When the line containing "Widerrufsrecht (255, 1250)" is found in the data below, copy it and each line after it through the line containing "Details (398, 643)", exactly and with no others.

=== Materials provided ===
______________________________
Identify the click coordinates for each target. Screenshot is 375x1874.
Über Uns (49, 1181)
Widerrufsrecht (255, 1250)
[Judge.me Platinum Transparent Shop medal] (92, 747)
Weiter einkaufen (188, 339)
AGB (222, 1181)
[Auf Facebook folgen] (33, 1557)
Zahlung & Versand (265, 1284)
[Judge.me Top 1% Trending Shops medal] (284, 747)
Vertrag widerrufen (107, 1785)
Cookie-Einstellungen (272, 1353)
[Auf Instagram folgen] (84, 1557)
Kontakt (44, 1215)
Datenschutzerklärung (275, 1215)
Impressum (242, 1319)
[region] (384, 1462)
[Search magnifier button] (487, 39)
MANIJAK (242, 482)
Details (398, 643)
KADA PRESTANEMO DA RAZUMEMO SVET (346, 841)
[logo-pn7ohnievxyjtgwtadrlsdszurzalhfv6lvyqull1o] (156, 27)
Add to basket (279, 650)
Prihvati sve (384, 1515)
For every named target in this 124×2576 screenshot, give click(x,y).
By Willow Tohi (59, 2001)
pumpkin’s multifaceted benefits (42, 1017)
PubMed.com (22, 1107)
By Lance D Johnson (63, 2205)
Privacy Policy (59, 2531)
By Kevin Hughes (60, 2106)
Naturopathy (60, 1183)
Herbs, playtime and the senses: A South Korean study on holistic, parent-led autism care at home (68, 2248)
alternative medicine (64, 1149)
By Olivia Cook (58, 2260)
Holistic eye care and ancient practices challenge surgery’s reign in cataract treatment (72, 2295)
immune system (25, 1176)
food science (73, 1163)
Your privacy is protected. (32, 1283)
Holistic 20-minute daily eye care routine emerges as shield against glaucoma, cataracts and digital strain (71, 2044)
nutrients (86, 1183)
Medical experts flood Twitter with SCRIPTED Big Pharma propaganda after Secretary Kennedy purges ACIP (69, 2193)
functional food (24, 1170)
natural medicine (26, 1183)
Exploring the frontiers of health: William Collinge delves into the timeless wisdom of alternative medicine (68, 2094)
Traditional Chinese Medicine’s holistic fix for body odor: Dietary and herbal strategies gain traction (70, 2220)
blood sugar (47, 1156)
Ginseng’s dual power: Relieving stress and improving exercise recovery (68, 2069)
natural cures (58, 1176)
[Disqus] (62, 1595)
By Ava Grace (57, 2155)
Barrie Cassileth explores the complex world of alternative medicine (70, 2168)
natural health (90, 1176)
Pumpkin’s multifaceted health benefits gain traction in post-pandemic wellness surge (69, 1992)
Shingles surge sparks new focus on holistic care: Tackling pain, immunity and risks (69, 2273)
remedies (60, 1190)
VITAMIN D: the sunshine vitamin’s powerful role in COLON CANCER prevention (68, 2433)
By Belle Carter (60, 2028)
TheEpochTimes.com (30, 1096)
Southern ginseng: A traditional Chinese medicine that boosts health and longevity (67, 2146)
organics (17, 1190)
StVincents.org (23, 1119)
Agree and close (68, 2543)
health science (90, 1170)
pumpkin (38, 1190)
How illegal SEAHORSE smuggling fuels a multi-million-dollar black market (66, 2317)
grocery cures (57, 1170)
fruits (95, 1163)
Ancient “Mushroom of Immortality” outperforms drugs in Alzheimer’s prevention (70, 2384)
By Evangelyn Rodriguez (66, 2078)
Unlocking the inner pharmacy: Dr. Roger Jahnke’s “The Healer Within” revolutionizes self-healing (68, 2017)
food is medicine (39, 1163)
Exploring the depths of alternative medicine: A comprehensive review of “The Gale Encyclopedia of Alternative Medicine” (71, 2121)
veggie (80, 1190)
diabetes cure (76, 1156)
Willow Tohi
______________________________
=== Result of this exercise ===
Widerrufsrecht (255, 1250)
[Judge.me Platinum Transparent Shop medal] (92, 747)
Weiter einkaufen (188, 339)
AGB (222, 1181)
[Auf Facebook folgen] (33, 1557)
Zahlung & Versand (265, 1284)
[Judge.me Top 1% Trending Shops medal] (284, 747)
Vertrag widerrufen (107, 1785)
Cookie-Einstellungen (272, 1353)
[Auf Instagram folgen] (84, 1557)
Kontakt (44, 1215)
Datenschutzerklärung (275, 1215)
Impressum (242, 1319)
[region] (384, 1462)
[Search magnifier button] (487, 39)
MANIJAK (242, 482)
Details (398, 643)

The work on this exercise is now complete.